Friday, July 13, 2012

The July Garden in Bloom

Matilija Poppy
This is by far my favorite flower in the garden.  It has a soft sweet fragrance in addition to it's happy clownish look-at-me flowers.  Also known as the fried egg flower.

It is unabashedly intrusive in my Pacific Northwest garden . . . and I give it full reign to do whatever it wants.  I've had to tie up some of the branches which had flopped onto the grass.  It has completely surrounded the Graham Thomas rose Evelyn . . . which I will rescue this fall.

Very Blue Lacecap Hydrangea

Blue is an elusive flower color in the garden but if  you can grow hydrangea's you have blue!  The soil in this area is just right to maintain blue without amending the PH.

Cecile Brunner rose . . . not the climbing variety.  This is planted in front of the playhouse and doesn't get as much sun as she should, but seems to bloom just fine.  I love the perfectly formed itty bitty buds.

There isn't much room in the yard for a vegetable garden that gets enough sun except this little strip along the house.  Making the most of the little spot, there are 4 heirloom tomato plants which are doing splendidly, and 3 poles of Blue Lake beans.  The tomatoes are indeterminate so when everything is in full fruit, it's quite a jumble.  I've never planted winter crops, but this year I'm going to plant a winter crop of collard greens in this area once the tomatoes and beans are done.

A little malformed yet very delicious strawberry.  Yes, that's an antique toilet that it's planted it.  There are 3 antique toilets in the garden with strawberries.  They are in a too shady part of the yard for strawberries, but a few malformed berries are better than no berries at all.

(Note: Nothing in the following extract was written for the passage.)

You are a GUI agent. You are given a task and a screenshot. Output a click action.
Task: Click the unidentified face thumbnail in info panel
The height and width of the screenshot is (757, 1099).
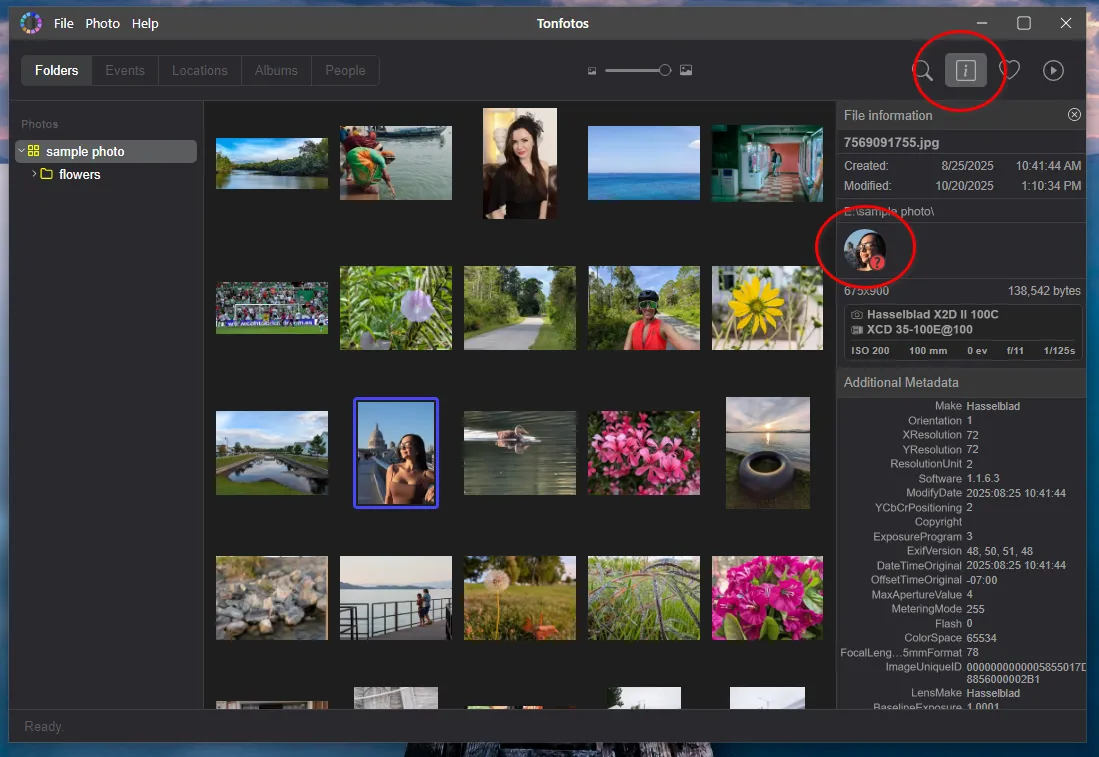pyautogui.click(x=865, y=250)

Cuban Oregano (plectranthus amboninicus).  This is new to the garden this year and is in a container as it is tender and I want to bring it inside for the winter.  Isn't it cheerful!  It is mulched with cocoa hulls.  The little start was from a piece that broke off and rooted readily without any more effort than sticking it in the soil.

2 comments:

  1. You treat your poppy like I do mine. I have one that looks more like pink crepe paper. The plants I got my seeds from were no more than 12" tall. I let the seeds fall wherever they will and sprinkle the rest all over the flower bed. This year some of the plants were 5' tall!!
    Love your trellis for the tomato. They look so much better than our wire cages. Any hydrangea is good hydrangea!!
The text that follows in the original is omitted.